I’ve got to say, this is a pretty nice explanation as far as cease-and-desist-type letters go. However, it may be wrong on the law. Prof. Black argues the image not only is not protected under Australian copyright law, but it’s probably not protected under Australian trademark either. He writes: “In my opinion, this is a very tenuous assertion and the SOH would struggle to establish that a third party taking a photograph and then selling that photograph would give rise to such an association as I don’t believe that it would be a commonly held assumption that you would need the permission of the SOH to take a photograph of the SOH.”

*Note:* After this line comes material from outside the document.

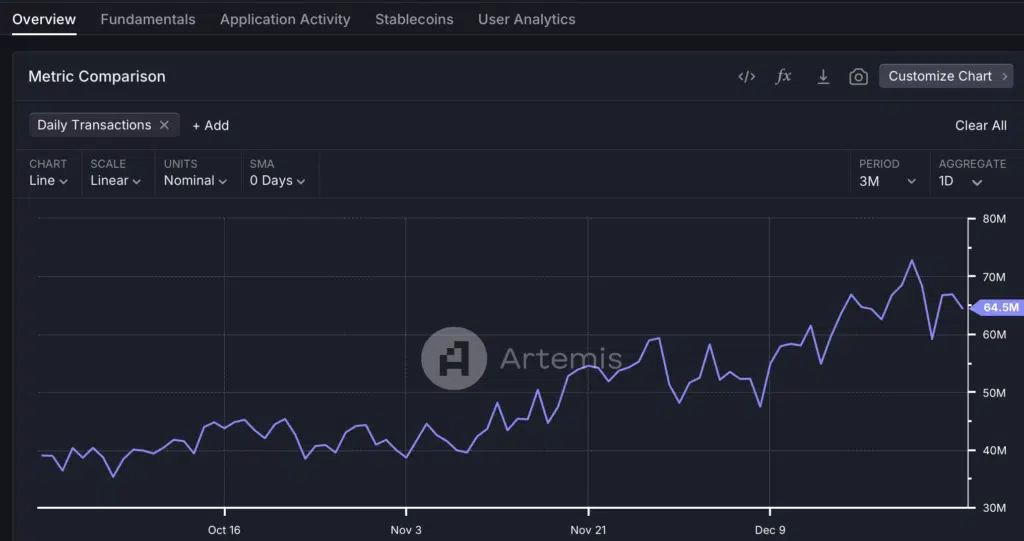The width and height of the screenshot is (1024, 541).
Task: Go to the Stablecoins tab
Action: tap(414, 19)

I’ll happily defer to Prof. Black on Australian law. However, he’d probably be right under United States trademark law. The leading case here is Rock and Roll Hall of Fame and Museum, Inc. v. Gentile Productions, 134 F.3d 749 (6th Cir. 1998), in which the Sixth Circuit doubted that a photograph of Cleveland’s iconic museum could even serve as a a trademark in the first place. It concluded:
“[W]e believe that the district court abused its discretion by treating the ‘Museum’s building design’ as a single entity, and by concomitantly failing to consider whether and to what extent the Museum’s use of its building design served the source-identifying function that is the essence of a trademark. As we have noted, we find no support for the factual finding that the public recognizes the Museum’s building design, in any form, let alone in all forms, as a trademark. In light of the Museum’s irregular use of its building design, then, we believe that it is quite unlikely, on the record before us, that the Museum will prevail on its claims that Gentile’s photograph of the Museum is an infringing trademark use of the Museum’s building design.”